I knew that when I decided to become a dog owner that it would be tough to figure out arrangements for when I went out of town to visit family or friends. But I didn't want to let that stop me. I figured, I'll just find a good kennel, no problem! Well, little did I know just how emotionally bonded I would become to my little monkey doodlebug and what do you know? next thing I do is go out and get another one.

 

So here I am, two doodles and kitty cat that I can't stand to be away from, and not a family member in sight who wants anything to do with them over the holidays. Well, that's not entirely true... at first my brother said yes, it will be fine, we'll just have to keep them in the back yard. He didn't see me giving him the finger because we were texting at the time. Then he said we could try keeping them in the basement but Marisa, his wife, would have to agree. I told him I'd make a special visit in November with Winston so they can meet him and see how wonderful he is. Weeks went by and I heard nothing. I reached out again and told him that my kennel of choice (a cage free boarding place in the country) was booking up and I didn't have much time to decide. Finally, last night I get an email from my sister in law saying that she's too worried about her anxious cat and how he would react to the dogs so she'd rather I didn't bring them.

Extracted entries
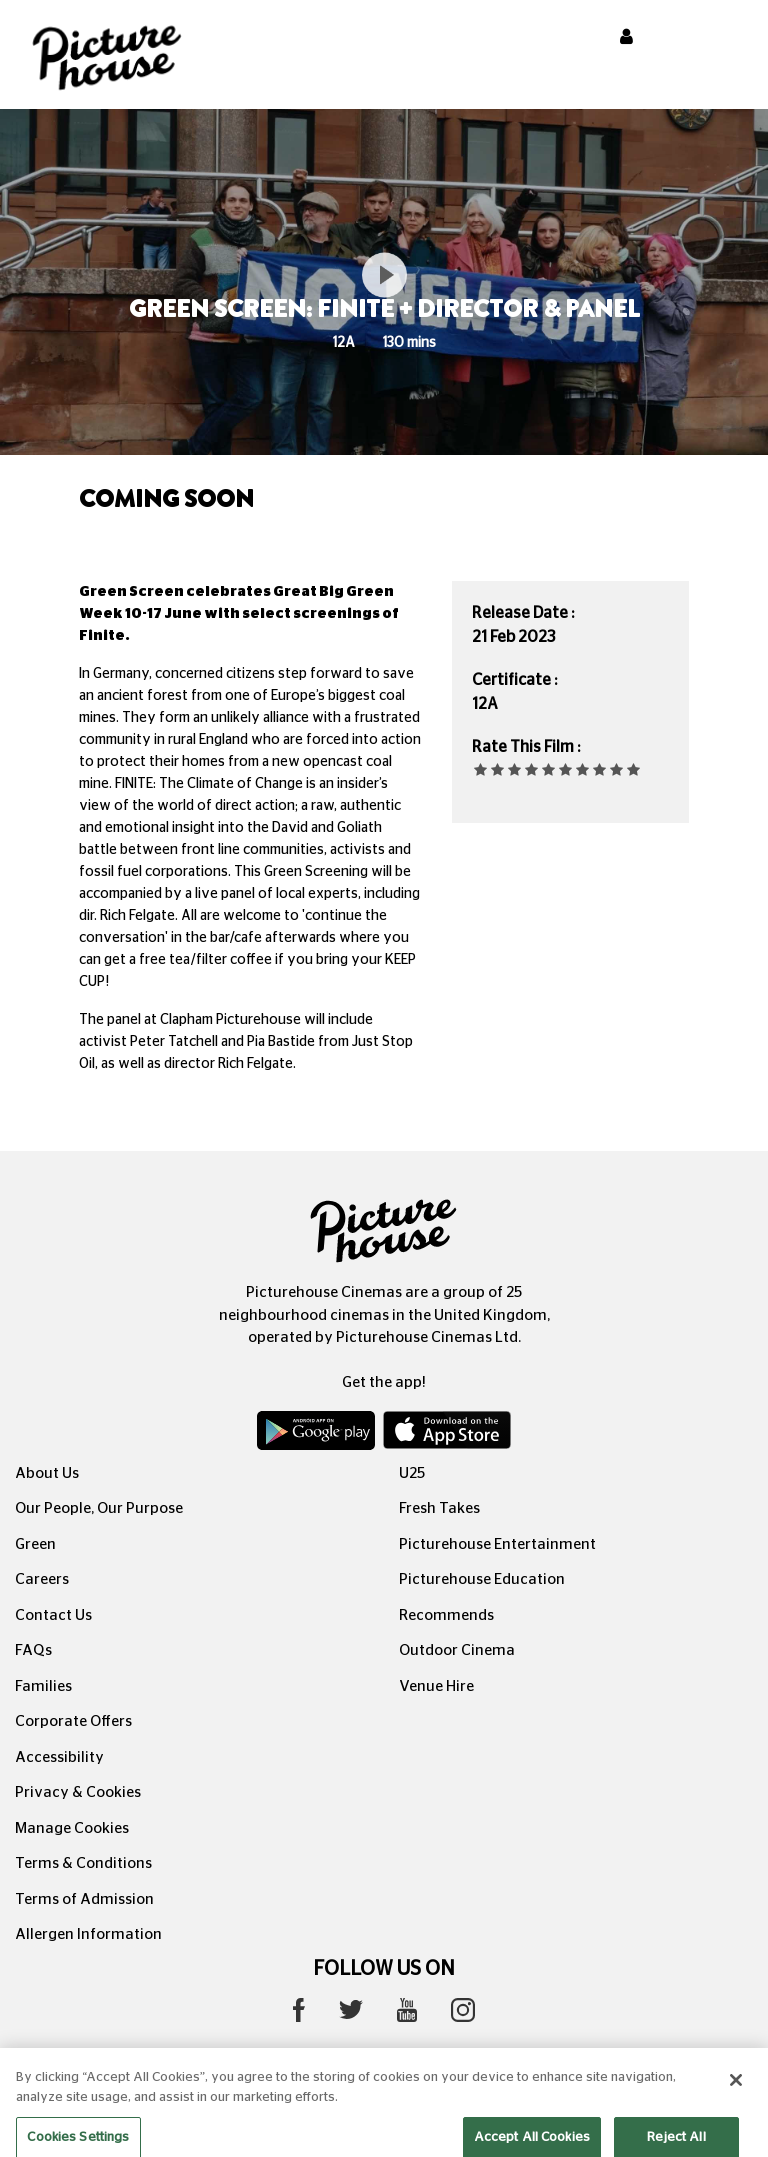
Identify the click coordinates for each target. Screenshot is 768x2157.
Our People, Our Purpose (99, 1508)
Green (35, 1544)
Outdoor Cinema (457, 1650)
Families (43, 1686)
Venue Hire (436, 1686)
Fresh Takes (439, 1508)
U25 (412, 1473)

The tasks
1 – In the passage about boarding the dogs, why does the sister-in-law say she would rather the dogs not come?
2 – From the passage about boarding the dogs, print the text starting with "I knew that" and going on through "get another one.".
The data plays no part in what comes next.

Expected answers
1 – She is too worried about her anxious cat and how he would react to the dogs.

2 –
I knew that when I decided to become a dog owner that it would be tough to figure out arrangements for when I went out of town to visit family or friends. But I didn't want to let that stop me. I figured, I'll just find a good kennel, no problem! Well, little did I know just how emotionally bonded I would become to my little monkey doodlebug and what do you know? next thing I do is go out and get another one.